> _Что сделать A_
Ответьте на вопросы по интервью Алексея Кудрина:
(i) С какого года Кудрин руководит Центром стратегических разработок?
(ii) На сколько до 2035 года сократится число людей в возрасте от 20 до 40 лет?
(iii) Во сколько раз Россия отстает от передовых стран по темпам цифровизации?
> _Что сделать B_
Напишите продолжение интервью Алексея Кудрина, начиная сразу после его последней фразы.

> _Фрагмент текста_
----------

Бывший министр финансов РФ Алексей Кудрин с 2016 года руководит Центром стратегических разработок, а в этом году он представил В. Путину Стратегию развития России, подготовленную ЦСР.
Удержаться в передовых
Виталий Цепляев, «АиФ»: Алексей Леонидович, ваша Стратегия рассчитана до 2024 года. Но можно ли в России планировать больше, чем на 2-3 года вперед? Тем более при такой международной обстановке, при скачущих ценах на нефть...
Алексей Кудрин: Несмотря на изменчивость мира, некоторые базовые вещи все-таки можно прогнозировать. Очевидно, к примеру, что продолжительность жизни и численность пенсионеров России будут расти, а денег на медицину нужно будет существенно больше. Также мы знаем, что с 2008 г. у нас убывает трудоспособное население. До 2035 г. на 10 млн сократится количество молодых людей в возрасте от 20 до 40 лет — то есть наиболее активное и восприимчивое к новому поколение. Значит, наши планы в экономике должны исходить не из наращивания численности работающих, а из наращивания производительности. Чтобы прибавлять ВВП темпами 3-4% в год, нам придется увеличивать производительность быстрее других стран.
И еще. Наш анализ показывает, что Россия подошла к критической черте по качеству инноваций и вложений в научно-исследовательские и опытно-конструкторские разработки (НИОКР). Мы никак не можем занять свое место на современных рынках — прежде всего, в сфере информационных технологий. По темпам цифровизации Россия отстает от передовых стран в 3-4 раза! И в нашем прогнозе мы ставим вопрос ребром: сохранится ли Россия как технологическая держава? Есть большой риск, что из категории передовых стран мы перейдем во второй эшелон и ещё быстрее начнем отставать от мира.

----------

> _Исходные данные_
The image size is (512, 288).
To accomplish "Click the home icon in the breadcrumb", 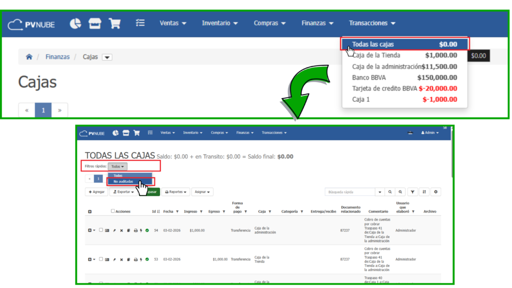I will pyautogui.click(x=29, y=57).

----------

> _Ваш ответ A_
(i) С 2016 года.
(ii) На 10 млн.
(iii) В 3–4 раза.

> _Ваш ответ B_
Так или иначе, любой долгосрочный прогноз каждые 2-3 года должен уточняться. Что, кстати, у нас обычно не делается. Концепция долгосрочного развития, принятая в 2008 г., несмотря на кризис 2008-2009 годов, несмотря на рецессию последних лет, не пересматривалась и сейчас действительно безнадежно устарела. Поэтому нам и нужна новая стратегия.
Повышение пенсионного возраста — мера не просто необходимая. Она увязывается с ростом продолжительности жизни, с увеличением периода активной жизни примерно на 10 лет.
— Вы упомянули про увеличение числа пенсионеров. Известно, что вы сторонник повышения пенсионного возраста. Неужели других ресурсов, чтобы платить старикам хотя бы нынешнюю скромную пенсию, не осталось?
— Скажу прямо: да, не осталось. Смотрите, в 2016 г. государство впервые нарушило свои обязательства и не провело индексацию пенсий для всех пенсионеров. Однократная выплата в размере 5000 руб. не компенсировала то, что люди недополучили. Сейчас обсуждается ограничение выплат работающим пенсионерам. Это всё — следствие дефицита средств в Пенсионном фонде. Можно ли закрыть дыру за счет других источников — например, повышения налогов? Нет. Сравните масштабы трат: за последние 7 лет расходы на пенсии выросли на 3% ВВП. В нынешних ценах это примерно 2,5 трлн рублей в год — почти столько же, сколько мы тратим на всё образование в стране. Получается, чтобы платить даже нынешние пенсии, нам нужно отказаться от инвестиций в образование, медицину, строительство новых дорог, будущее наших детей.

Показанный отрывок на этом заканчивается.